Word and element pointing entries

══════════════════════════════

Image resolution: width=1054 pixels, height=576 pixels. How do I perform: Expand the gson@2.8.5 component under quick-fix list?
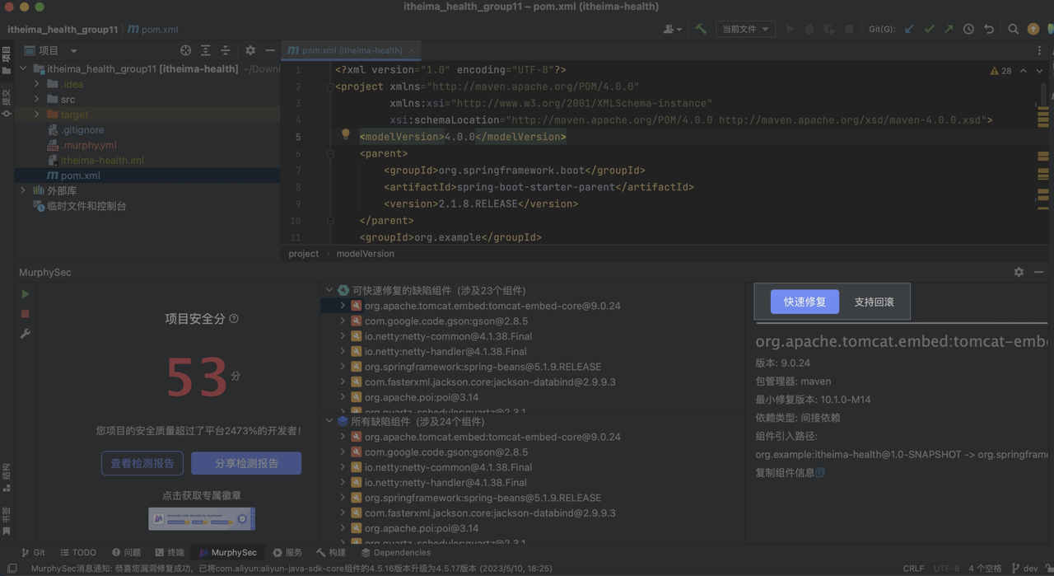pyautogui.click(x=343, y=321)
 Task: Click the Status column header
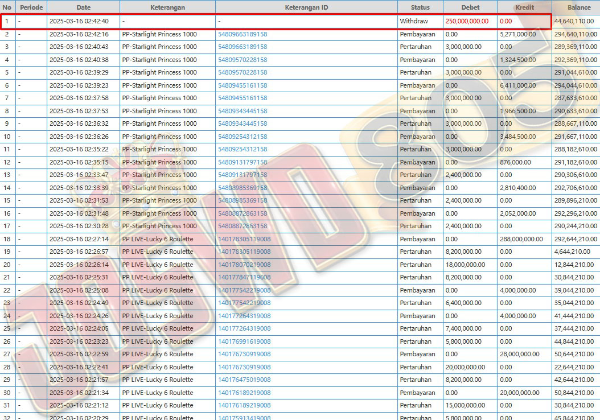(x=420, y=7)
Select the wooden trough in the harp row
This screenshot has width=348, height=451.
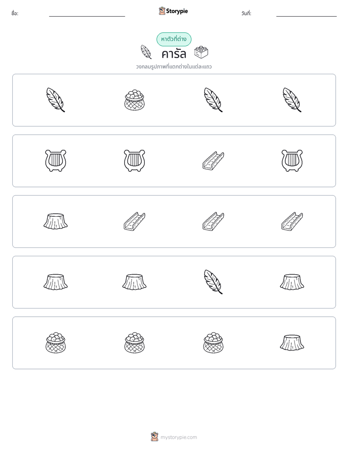[213, 161]
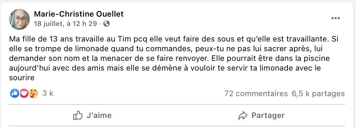Screen dimensions: 356x128
Task: Click the red heart Love reaction icon
Action: click(24, 93)
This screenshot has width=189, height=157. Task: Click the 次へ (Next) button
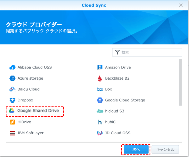(x=136, y=149)
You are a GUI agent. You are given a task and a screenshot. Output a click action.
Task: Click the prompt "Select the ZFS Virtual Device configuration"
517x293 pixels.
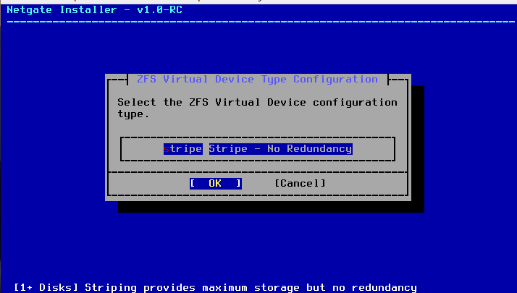click(257, 103)
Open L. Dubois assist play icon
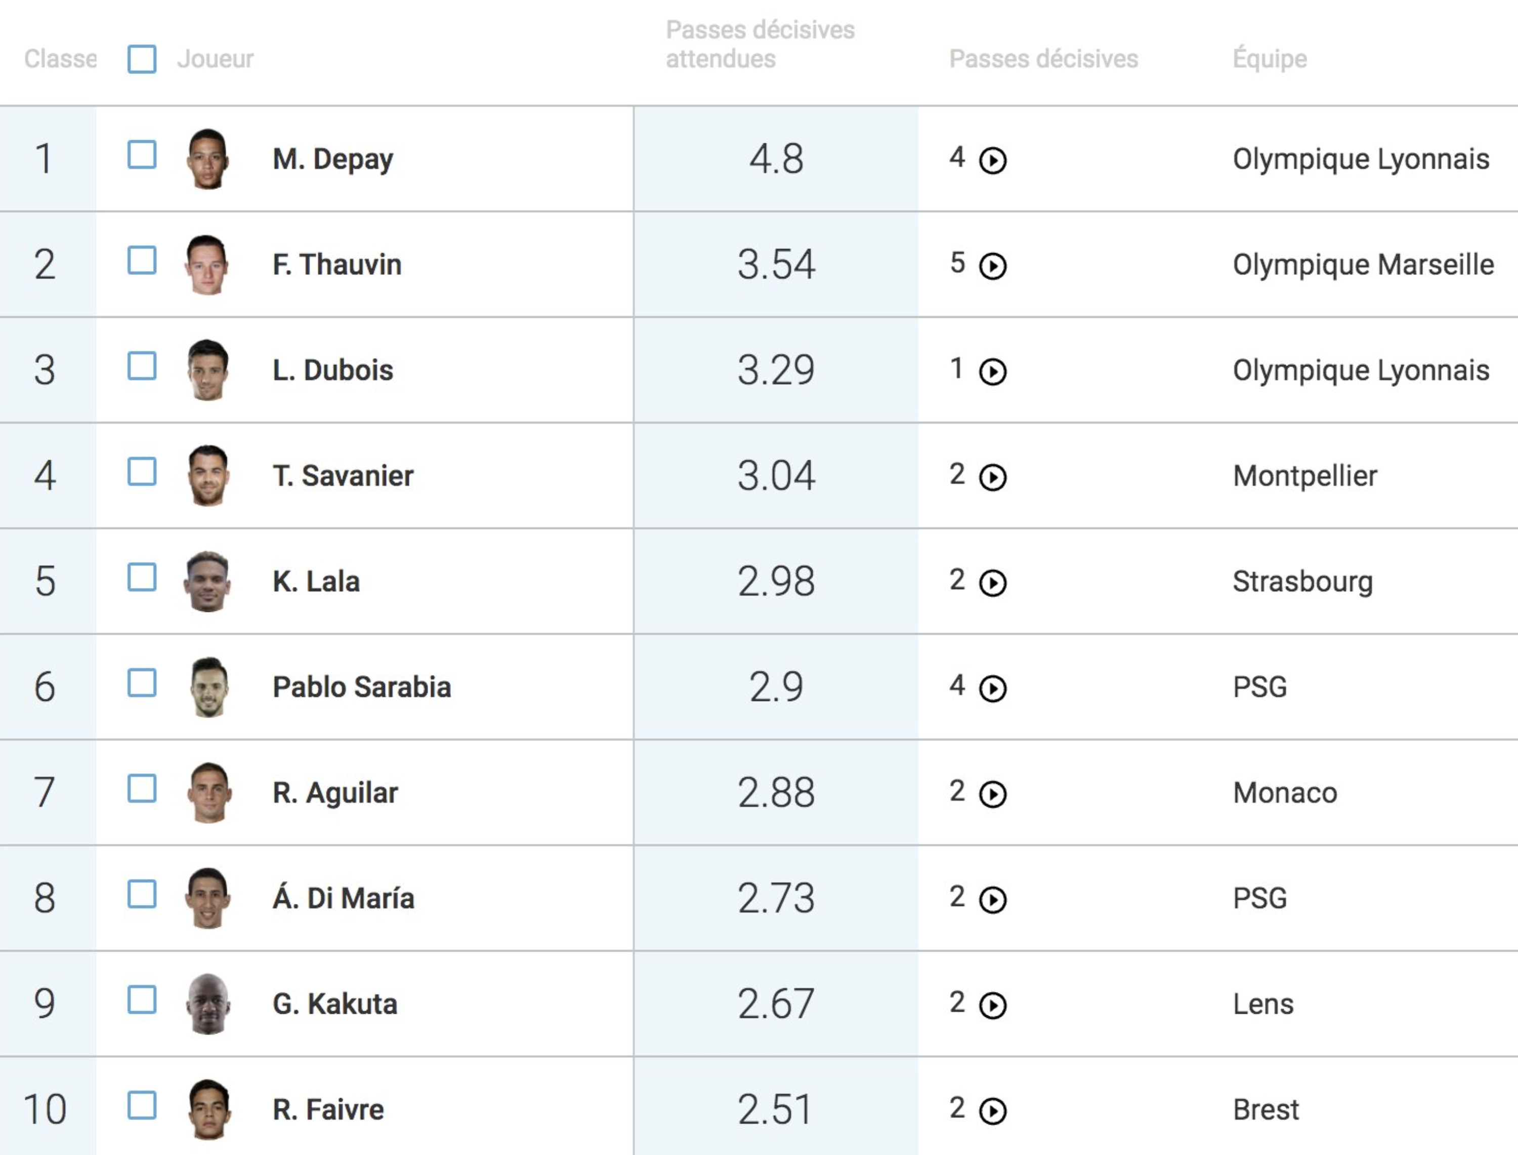This screenshot has width=1518, height=1155. pyautogui.click(x=992, y=372)
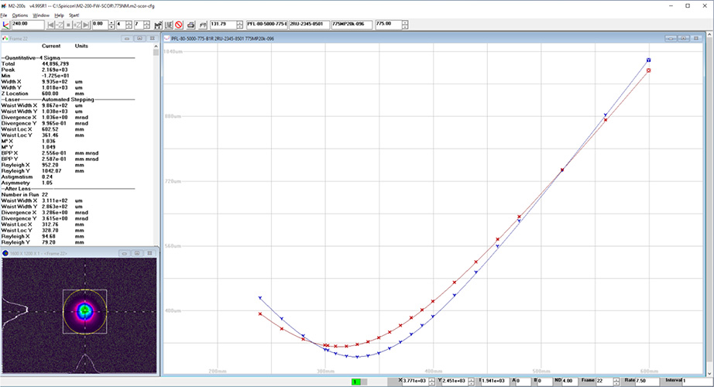Open the File menu
Screen dimensions: 714x387
4,15
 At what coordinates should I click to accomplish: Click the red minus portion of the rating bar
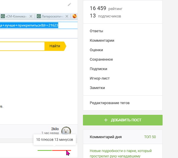61,150
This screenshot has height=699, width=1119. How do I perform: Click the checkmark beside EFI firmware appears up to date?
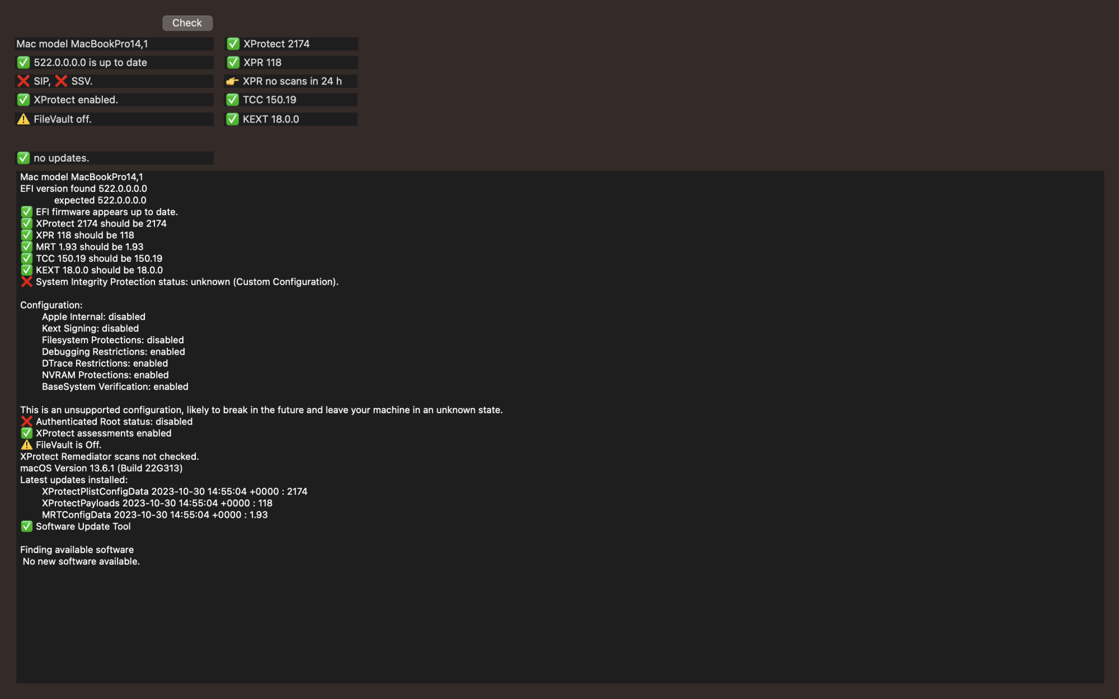coord(26,212)
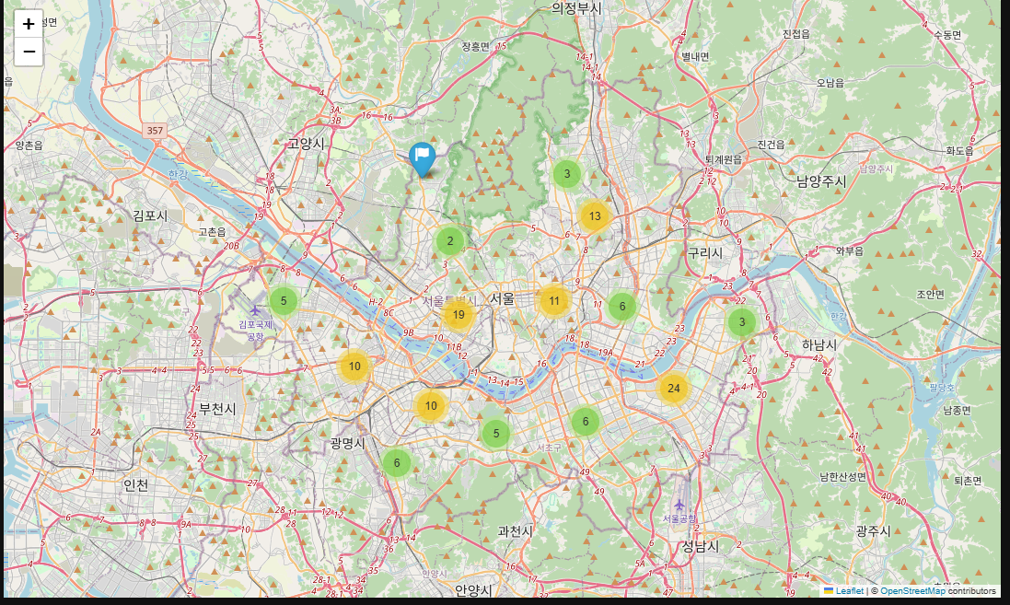Open the OpenStreetMap attribution link

point(912,591)
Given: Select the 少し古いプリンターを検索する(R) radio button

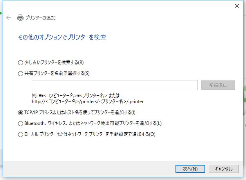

══════════════════════════════

▸ Written problem
Rewrite every item on this page, putting "Choose" wherever "Select" occurs and changing nothing else. Leave the pictures out.

▸ Output of the task
Image resolution: width=1054 pixels, height=576 pixels. How do I perform: Expand the gson@2.8.5 component under quick-fix list?
pyautogui.click(x=343, y=321)
 Task: Click the Status column header
(x=420, y=7)
Choose the wooden trough in the harp row
This screenshot has width=348, height=451.
[213, 161]
Screen dimensions: 356x128
Task: Click the red heart Love reaction icon
Action: click(24, 93)
This screenshot has width=189, height=157. Task: Click the 次へ (Next) button
(x=136, y=149)
You are a GUI agent. You are given a task and a screenshot. Output a click action.
Task: Click the prompt "Choose the ZFS Virtual Device configuration"
517x293 pixels.
click(257, 103)
Open L. Dubois assist play icon
This screenshot has width=1518, height=1155. pyautogui.click(x=992, y=372)
Open the File menu
Screen dimensions: 714x387
4,15
 At what coordinates should I click to accomplish: Click the red minus portion of the rating bar
61,150
This screenshot has height=699, width=1119. How do I perform: Click the checkmark beside EFI firmware appears up to date?
coord(26,212)
Open the OpenStreetMap attribution link

point(912,591)
Given: Choose the 少し古いプリンターを検索する(R) radio button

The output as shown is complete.